Message from the director: go on an art adventure, mayor's budget maintains arts funding
 
 

 
As I mark six months on the job this week, I'm amazed and inspired by the range of cultural treasures Seattle has to offer and I'm looking forward to taking in even more of the city's artistic offerings during National Arts and Humanities Month.

Mayor Mike McGinn is marking the occasion by proclaiming October to be National Arts and Humanities Month in Seattle, encouraging all to participate in the artistic and cultural riches of our community and ensuring all citizens can access and experience them.

Thankfully, Arts Crush makes it easy to try out something new in October with hundreds of free events, special discounts and interactive opportunities for all ages. The Office of Arts & Cultural Affairs is pleased to support the month-long festival, which offers creative adventures in art, literature, music, theater, dance, film and more.

Also this week, the mayor presented his proposed budget to the City Council. Despite a tough economic climate, the news is good for the arts. The mayor's proposal maintains funding for the Office at just over $7 million in 2012, sustains the Office as an independent city department (earlier this year, the department was part of a feasibility study that examined the merger of several small city departments), establishes an arts fund operating reserve and creates a one-time program to support jobs in the arts sector as part of the Seattle Jobs Plan.

The mayor's budget is before the City Council, which will vote on a final budget by Thanksgiving.

We're continuing our work to preserve and foster affordable, dedicated cultural space in Seattle's neighborhoods. Recently, we issued a request for proposals to launch a pilot program in Pioneer Square and the Chinatown-International District to provide relocation and placement services for artists seeking affordable studio or live/work space. Also, stay tuned for details on a cultural space symposium the Seattle Arts Commission's Facilities and Economic Development Committee is planning for later this fall.

Sincerely,

Vincent E. Kitch
Director
 
Claudia Fitch's 2010 CityArtist project Floating Mechanism (nightshade). Photo by Steven Lazen.
 
2012 funding cycle for individual artists open
 
We're accepting applications for the 2012 CityArtist Projects funding program for individual artists. The 2012 funding cycle will award grants to artists working in the visual, literary and media arts.

CityArtist Projects is an annual funding program that provides support to individual Seattle artists to develop and present new, in-progress or remounted works taken to the next stage. Funding is offered to artists in clusters of disciplines in the visual, media and literary arts and performing arts in alternate years.

Priority will be given to quality art projects that focus on public benefit defined as community impact and access. Projects will be rated on their ability to address at least one of these four elements: engage new audiences, develop partnerships, create access through education and public awareness opportunities and/or present in non-traditional venues.

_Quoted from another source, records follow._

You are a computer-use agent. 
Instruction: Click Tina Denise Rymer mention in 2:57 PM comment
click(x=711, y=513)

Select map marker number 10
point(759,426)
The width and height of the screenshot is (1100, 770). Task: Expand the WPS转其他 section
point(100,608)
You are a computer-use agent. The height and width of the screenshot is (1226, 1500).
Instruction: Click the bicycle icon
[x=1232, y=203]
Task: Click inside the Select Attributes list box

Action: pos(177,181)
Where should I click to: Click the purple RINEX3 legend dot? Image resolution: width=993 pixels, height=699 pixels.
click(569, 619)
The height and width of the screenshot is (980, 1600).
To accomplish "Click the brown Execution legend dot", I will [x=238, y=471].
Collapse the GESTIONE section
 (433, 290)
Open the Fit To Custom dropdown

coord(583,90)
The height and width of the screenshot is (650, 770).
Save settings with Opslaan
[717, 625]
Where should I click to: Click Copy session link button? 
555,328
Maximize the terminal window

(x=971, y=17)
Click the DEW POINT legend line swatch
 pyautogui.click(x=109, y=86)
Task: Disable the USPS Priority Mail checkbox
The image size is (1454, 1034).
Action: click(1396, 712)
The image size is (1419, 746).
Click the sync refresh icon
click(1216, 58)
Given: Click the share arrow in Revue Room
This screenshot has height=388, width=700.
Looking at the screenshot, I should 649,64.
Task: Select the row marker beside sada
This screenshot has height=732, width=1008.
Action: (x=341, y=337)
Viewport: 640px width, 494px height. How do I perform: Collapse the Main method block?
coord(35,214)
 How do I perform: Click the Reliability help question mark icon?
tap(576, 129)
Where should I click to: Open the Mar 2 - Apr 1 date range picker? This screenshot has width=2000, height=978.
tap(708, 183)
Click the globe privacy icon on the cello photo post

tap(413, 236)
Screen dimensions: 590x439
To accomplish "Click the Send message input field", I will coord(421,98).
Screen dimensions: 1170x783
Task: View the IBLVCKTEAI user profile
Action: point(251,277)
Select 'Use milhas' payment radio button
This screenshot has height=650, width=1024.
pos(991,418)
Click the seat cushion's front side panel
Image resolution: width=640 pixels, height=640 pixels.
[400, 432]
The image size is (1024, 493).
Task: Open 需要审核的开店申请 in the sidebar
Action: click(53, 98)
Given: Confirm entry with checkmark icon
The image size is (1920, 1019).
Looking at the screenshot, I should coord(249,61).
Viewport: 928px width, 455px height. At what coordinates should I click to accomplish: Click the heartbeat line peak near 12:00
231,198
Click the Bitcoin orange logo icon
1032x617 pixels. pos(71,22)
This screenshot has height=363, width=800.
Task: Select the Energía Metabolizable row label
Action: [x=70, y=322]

Artists can apply for set award amounts of either $2,000 or $4,000. Public presentation of projects must take place between May and December 2012.

Applications are due 11 p.m., Tuesday, Nov. 1. Go here for more information and a link to the online application. We are offering a series of drop-in draft review sessions in October. Check here for dates and details.
Learn about neighborhood arts funding at Oct. 4 meeting
 
 
Funding in 2011 helped South Park Arts put on South Park Putts Outa mini-golf course with every hole an original design by a Seattle artist team. Photo by Wendy Woldenberg.
 
Learn about our Neighborhood & Community Arts (NCA) funding program and get some pointers on putting together an effective application at a free information session, 5:30 to 7:30 p.m., Tuesday, Oct. 4, at the Seattle Public Library's Douglass-Truth Branch.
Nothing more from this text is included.